=== Extracted text ===

Understanding your Research Security
Understanding and adhering to security policies and regulations is critical for safeguarding research data at UCR. All research data falls under a classification of security level ranging from P1 to P4, refer to the detailed descriptions of each level on the UCOP Security Classification page: UCOP Information Security Classification Standards:
P1/P2 involving data without Personal Identifiable Information (PII)—P1 being public and P2 internal.
P3/P4 categories deal with data containing PII, necessitating a Data Security Plan, where P3 is classified as sensitive and P4 as confidential.
By default, the systems we build and manage at UCR Research Computing are designed to comply with the UC IS-3 policy at the P2 level, ensuring a robust foundation for data security and integrity. While our infrastructure supports projects up to P4 level, accommodating the highest levels of data sensitivity, it is important to note that we do not support the handling of US classified data.

=== Provided material ===

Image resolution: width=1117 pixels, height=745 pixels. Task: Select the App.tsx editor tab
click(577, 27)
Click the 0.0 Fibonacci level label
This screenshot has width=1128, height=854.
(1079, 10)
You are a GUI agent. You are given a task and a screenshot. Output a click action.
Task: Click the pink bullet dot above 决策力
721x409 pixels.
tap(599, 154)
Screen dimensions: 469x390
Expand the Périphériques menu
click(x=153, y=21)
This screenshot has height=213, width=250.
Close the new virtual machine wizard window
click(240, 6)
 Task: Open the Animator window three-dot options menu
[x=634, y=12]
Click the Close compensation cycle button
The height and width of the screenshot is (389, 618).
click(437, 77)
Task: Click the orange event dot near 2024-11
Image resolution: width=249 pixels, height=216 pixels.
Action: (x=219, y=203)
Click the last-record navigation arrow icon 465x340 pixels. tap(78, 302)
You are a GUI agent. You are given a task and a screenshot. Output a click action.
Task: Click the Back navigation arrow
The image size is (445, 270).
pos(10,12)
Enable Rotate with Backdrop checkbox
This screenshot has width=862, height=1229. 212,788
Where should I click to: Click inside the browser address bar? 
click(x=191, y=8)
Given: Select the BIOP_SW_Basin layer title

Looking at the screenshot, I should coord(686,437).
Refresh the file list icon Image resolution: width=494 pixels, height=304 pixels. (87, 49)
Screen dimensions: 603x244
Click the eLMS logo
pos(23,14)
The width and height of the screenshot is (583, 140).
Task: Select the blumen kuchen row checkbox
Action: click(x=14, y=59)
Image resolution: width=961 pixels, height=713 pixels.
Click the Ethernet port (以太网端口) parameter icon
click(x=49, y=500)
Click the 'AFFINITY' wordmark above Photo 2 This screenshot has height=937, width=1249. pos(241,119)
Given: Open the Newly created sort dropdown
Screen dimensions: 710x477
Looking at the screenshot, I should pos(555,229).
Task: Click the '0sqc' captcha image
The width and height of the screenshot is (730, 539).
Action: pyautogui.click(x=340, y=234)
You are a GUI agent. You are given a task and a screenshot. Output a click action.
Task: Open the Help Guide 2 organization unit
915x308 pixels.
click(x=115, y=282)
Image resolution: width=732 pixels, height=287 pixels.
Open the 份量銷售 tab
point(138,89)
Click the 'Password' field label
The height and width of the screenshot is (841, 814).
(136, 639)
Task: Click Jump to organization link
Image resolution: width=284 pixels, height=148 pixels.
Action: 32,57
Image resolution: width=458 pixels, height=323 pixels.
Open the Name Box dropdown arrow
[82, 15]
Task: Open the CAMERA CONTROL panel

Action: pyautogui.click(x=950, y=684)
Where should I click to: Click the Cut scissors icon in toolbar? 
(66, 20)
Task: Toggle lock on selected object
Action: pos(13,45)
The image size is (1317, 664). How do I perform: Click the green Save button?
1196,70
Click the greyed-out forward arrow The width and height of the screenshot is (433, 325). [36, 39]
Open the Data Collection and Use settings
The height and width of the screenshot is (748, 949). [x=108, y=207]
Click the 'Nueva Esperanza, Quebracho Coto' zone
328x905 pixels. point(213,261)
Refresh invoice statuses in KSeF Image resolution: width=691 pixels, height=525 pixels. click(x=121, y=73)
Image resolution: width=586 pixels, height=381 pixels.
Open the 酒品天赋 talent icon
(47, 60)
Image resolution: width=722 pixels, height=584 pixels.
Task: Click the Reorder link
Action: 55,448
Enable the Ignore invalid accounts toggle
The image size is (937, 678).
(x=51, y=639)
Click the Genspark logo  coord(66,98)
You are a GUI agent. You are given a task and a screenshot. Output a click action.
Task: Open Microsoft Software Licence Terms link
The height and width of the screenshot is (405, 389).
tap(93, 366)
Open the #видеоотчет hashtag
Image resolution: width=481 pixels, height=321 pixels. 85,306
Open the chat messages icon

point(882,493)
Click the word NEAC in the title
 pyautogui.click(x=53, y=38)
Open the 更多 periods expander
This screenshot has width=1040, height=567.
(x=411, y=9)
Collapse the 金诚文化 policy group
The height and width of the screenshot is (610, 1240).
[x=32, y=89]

===

# [Problems and tasks]
**a.** Please explain, in one to three sentences, why the research security excerpt says P3 and P4 data needs a Data Security Plan.
**b.** Reproduce the research security excerpt between "Understanding your Research" and "and P2 internal.", inclusive, and switch "public" to "unrestricted".

# [Solutions to each task]
**a.** P3 and P4 data needs a Data Security Plan because those categories deal with data containing Personal Identifiable Information (PII). Within them, P3 is classified as sensitive and P4 as confidential.

**b.**
Understanding your Research Security
Understanding and adhering to security policies and regulations is critical for safeguarding research data at UCR. All research data falls under a classification of security level ranging from P1 to P4, refer to the detailed descriptions of each level on the UCOP Security Classification page: UCOP Information Security Classification Standards:
P1/P2 involving data without Personal Identifiable Information (PII)—P1 being unrestricted and P2 internal.